---------- Recipe via Meal-Master (tm) v8.02

     Title: RISOTTO WITH FENNEL
Categories: Italian
     Yield: 4 servings

     6 tb Unsalted butter
   1/2 c  Chopped sweet yellow onion
     1    Fennel bulb (1 lb); trimmed
          - quartered, cored
          - and cut into 1/4-in slices
   1/4 ts Salt
     1 pn Nutmeg
          - preferably freshly grated
     5 c  Light chicken stock; -=OR=-
 2 1/2 c  - Canned broth with
 2 1/2 c  - Water
 1 1/2 c  Arborio rice
   1/4 ts Freshly ground pepper
   1/4 c  Freshly grated Parmesan

 IN A LARGE HEAVY SAUCEPAN OR flame-proof casserole, melt 3 tablespoons of
 the butter over low heat. Add the onion and cook until softened, but not
 browned, about 3 minutes. Stir in the sliced fennel. Season with the salt
 and nutmeg; mix well. Cover and simmer, stirring occasionally, for 10
 minutes.
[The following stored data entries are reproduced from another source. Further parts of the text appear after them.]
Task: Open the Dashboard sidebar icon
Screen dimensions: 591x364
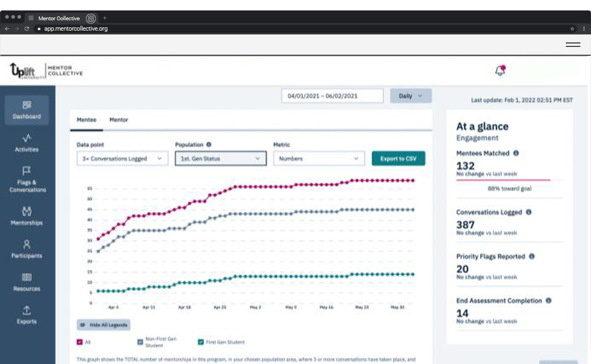Action: [27, 110]
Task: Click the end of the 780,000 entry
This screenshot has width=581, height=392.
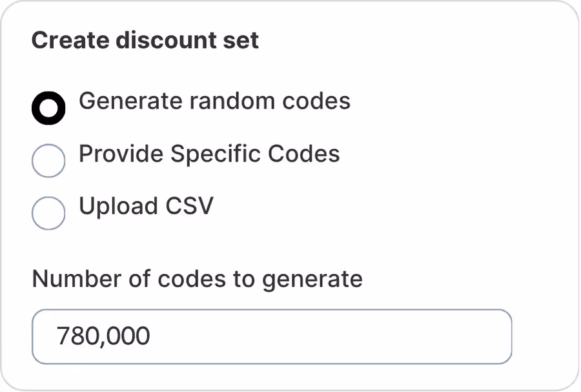Action: 150,336
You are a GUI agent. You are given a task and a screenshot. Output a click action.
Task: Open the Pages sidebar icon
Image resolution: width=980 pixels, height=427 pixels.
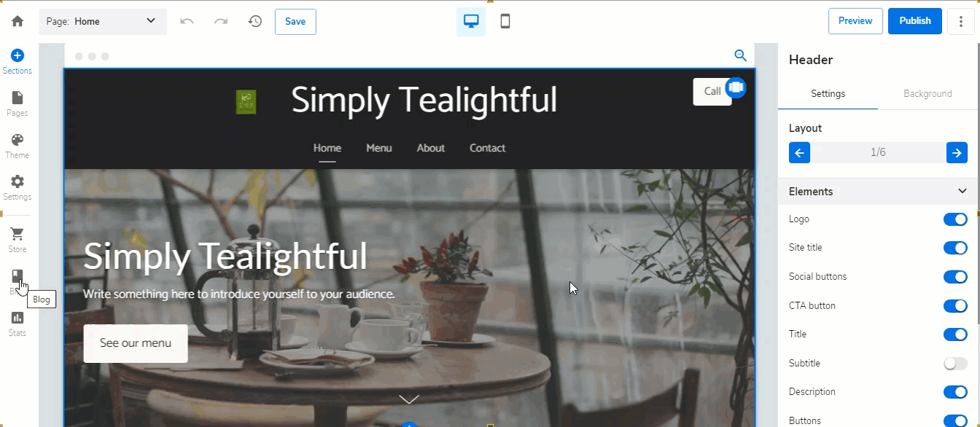tap(18, 103)
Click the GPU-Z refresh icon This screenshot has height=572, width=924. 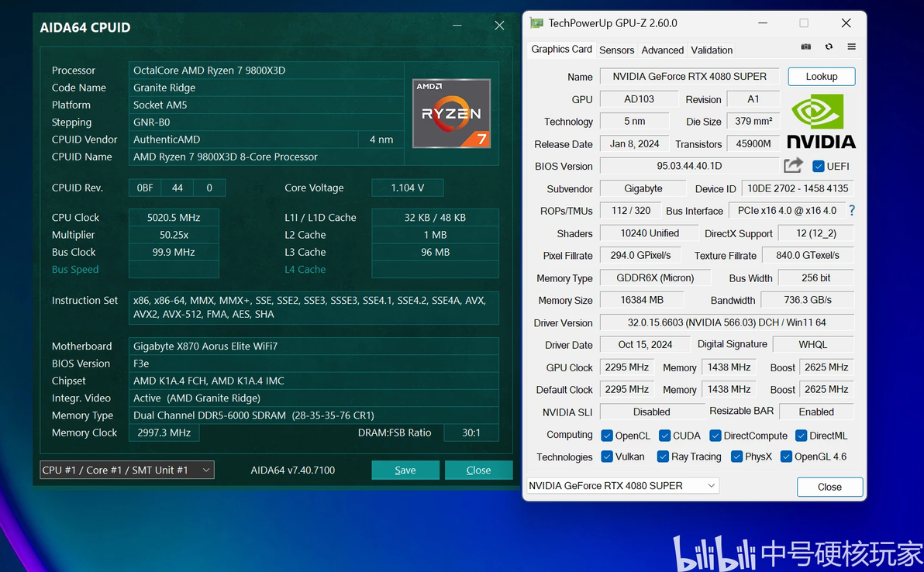tap(829, 47)
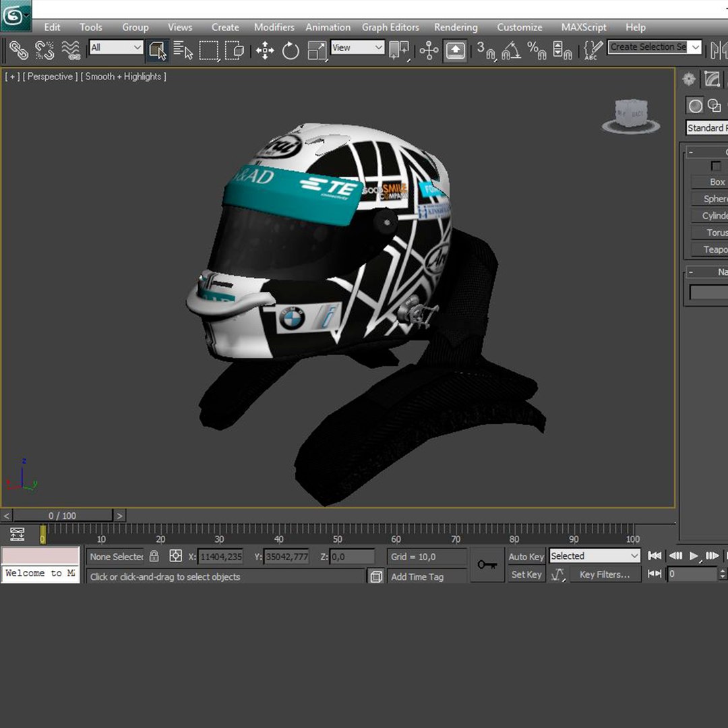Activate the Bind to Space Warp tool
This screenshot has width=728, height=728.
[71, 50]
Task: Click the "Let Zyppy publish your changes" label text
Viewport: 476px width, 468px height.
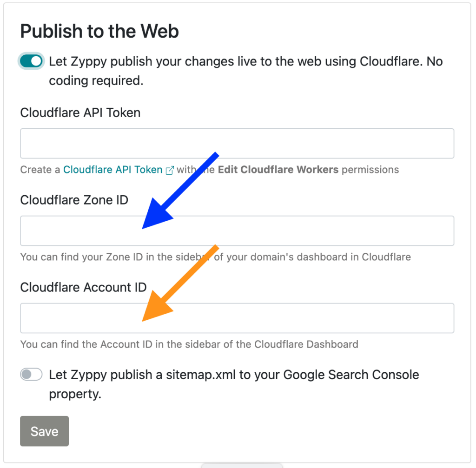Action: (245, 71)
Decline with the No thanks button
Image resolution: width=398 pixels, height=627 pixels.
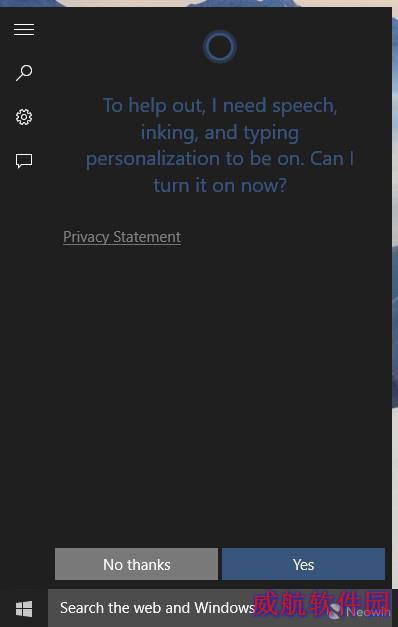click(x=136, y=564)
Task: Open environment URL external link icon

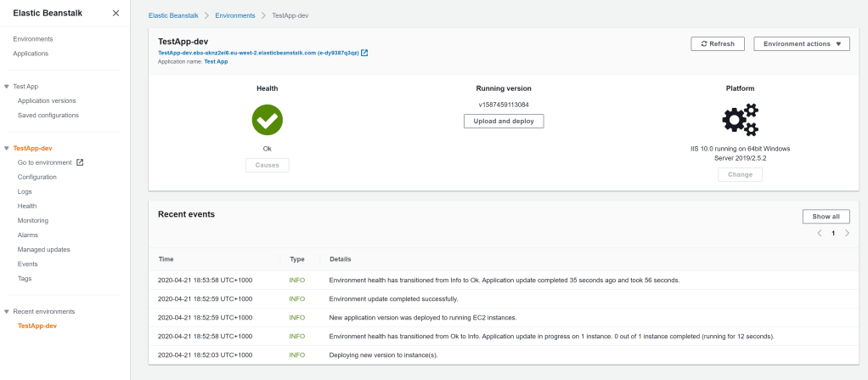Action: [364, 53]
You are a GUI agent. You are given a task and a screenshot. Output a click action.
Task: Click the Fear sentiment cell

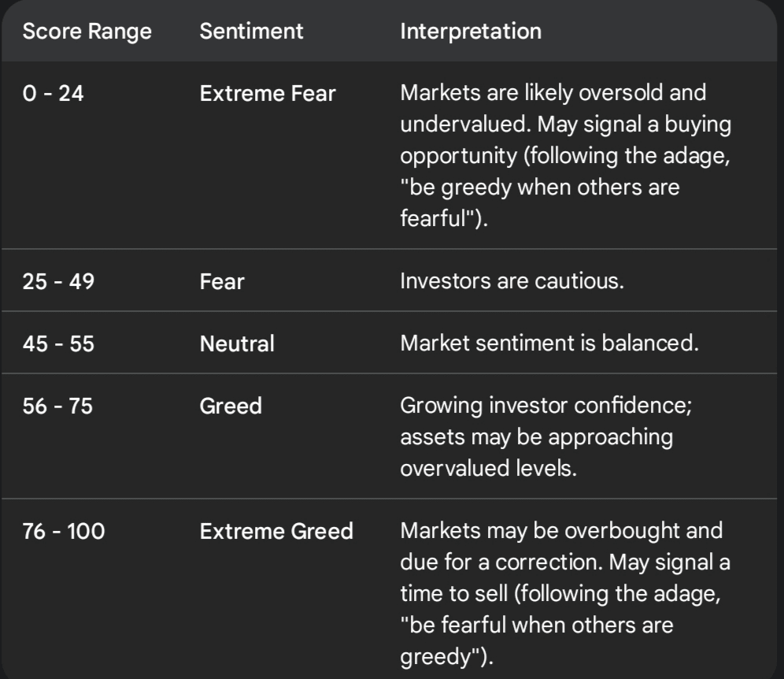pyautogui.click(x=223, y=281)
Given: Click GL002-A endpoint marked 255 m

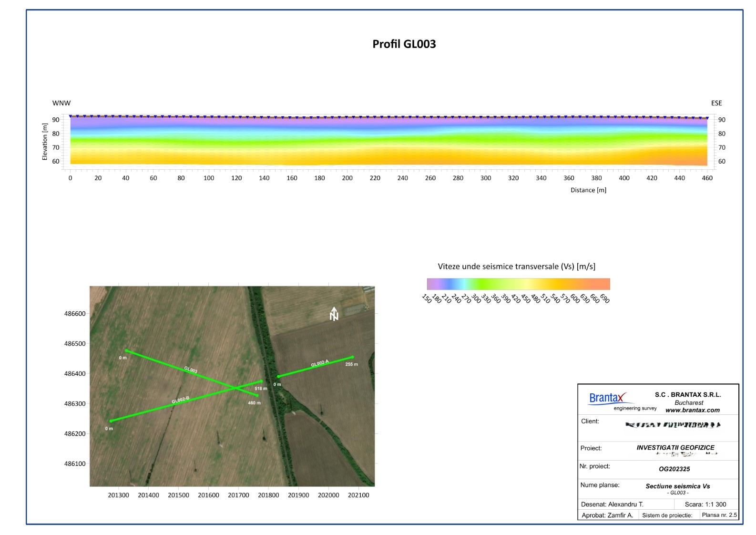Looking at the screenshot, I should (352, 357).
Meanwhile, bring the stock to a simmer in another saucepan. After
 10 minutes, add the rice to the fennel, stirring to coat each grain with
 butter. Add 2 cups of the hot stock. Bring to a simmer and cook, uncovered,
 stirring constantly, until the rice is just tender, adding more stock, 1/2
 cup at a time as the rice absorbs the liquid, about 20 minutes. (If you run
 out of stock before the rice is done, use hot water.) The finished dish
 should be moist but not soupy. When the rice is tender but still firm,
 remove from the heat and stir in the pepper, the remaining 3 tablespoons
 butter and the grated Parmesan cheese. Season with additional salt to taste
 and serve immediately in warm bowls.